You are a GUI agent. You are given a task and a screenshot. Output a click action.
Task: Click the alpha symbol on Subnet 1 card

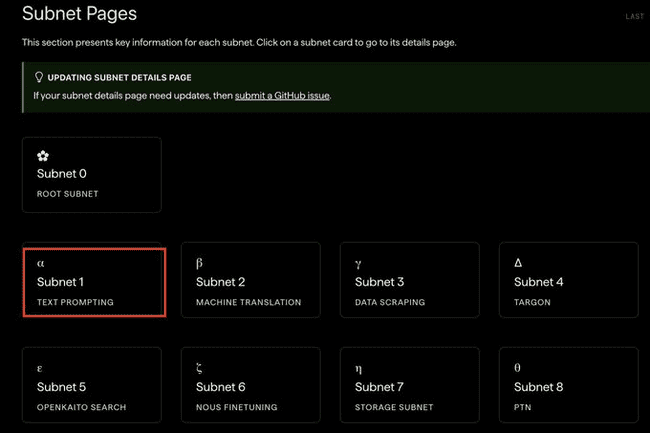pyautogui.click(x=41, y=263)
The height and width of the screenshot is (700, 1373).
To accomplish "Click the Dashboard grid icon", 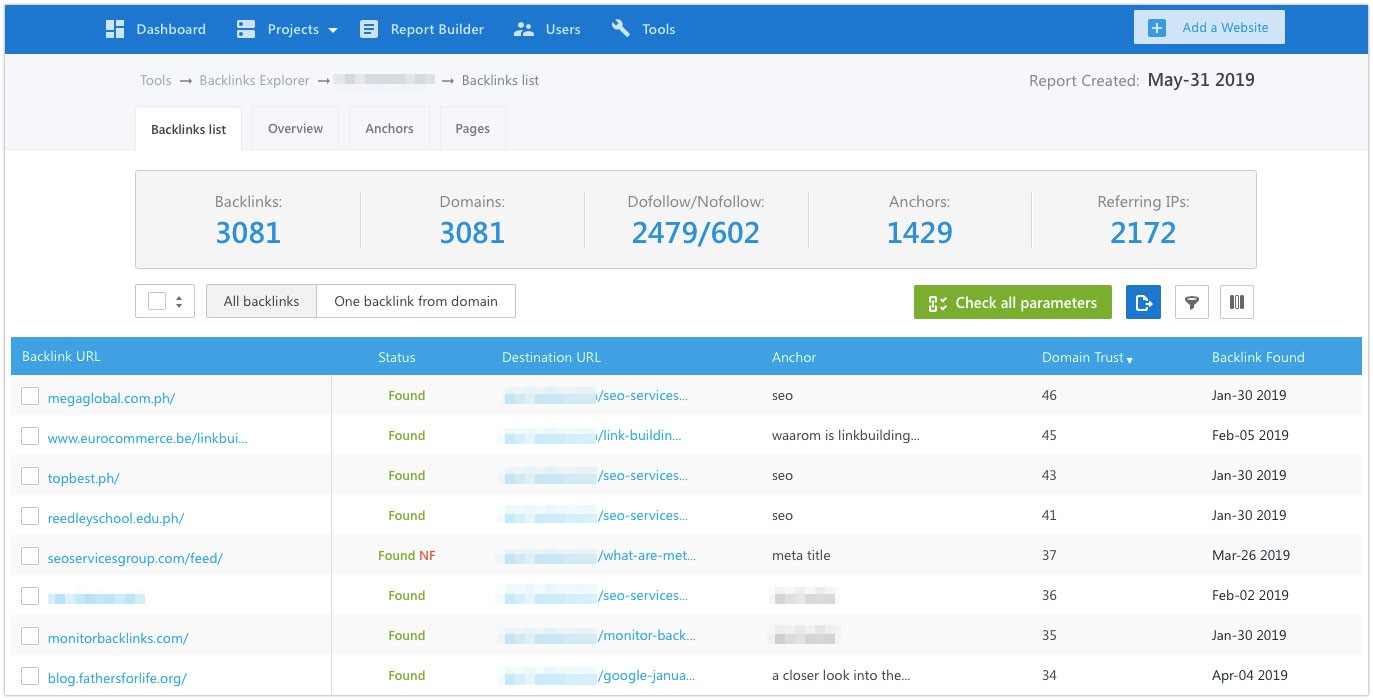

━━━

Objective: Format every line of the listing above as a JSON list of strings, one string per line, with blank lines dropped and the pictures left out.

Written solution:
[
  "You are a GUI agent. You are given a task and a screenshot. Output a click action.",
  "Task: Click the alpha symbol on Subnet 1 card",
  "pyautogui.click(x=41, y=263)",
  "The height and width of the screenshot is (700, 1373).",
  "To accomplish \"Click the Dashboard grid icon\", "
]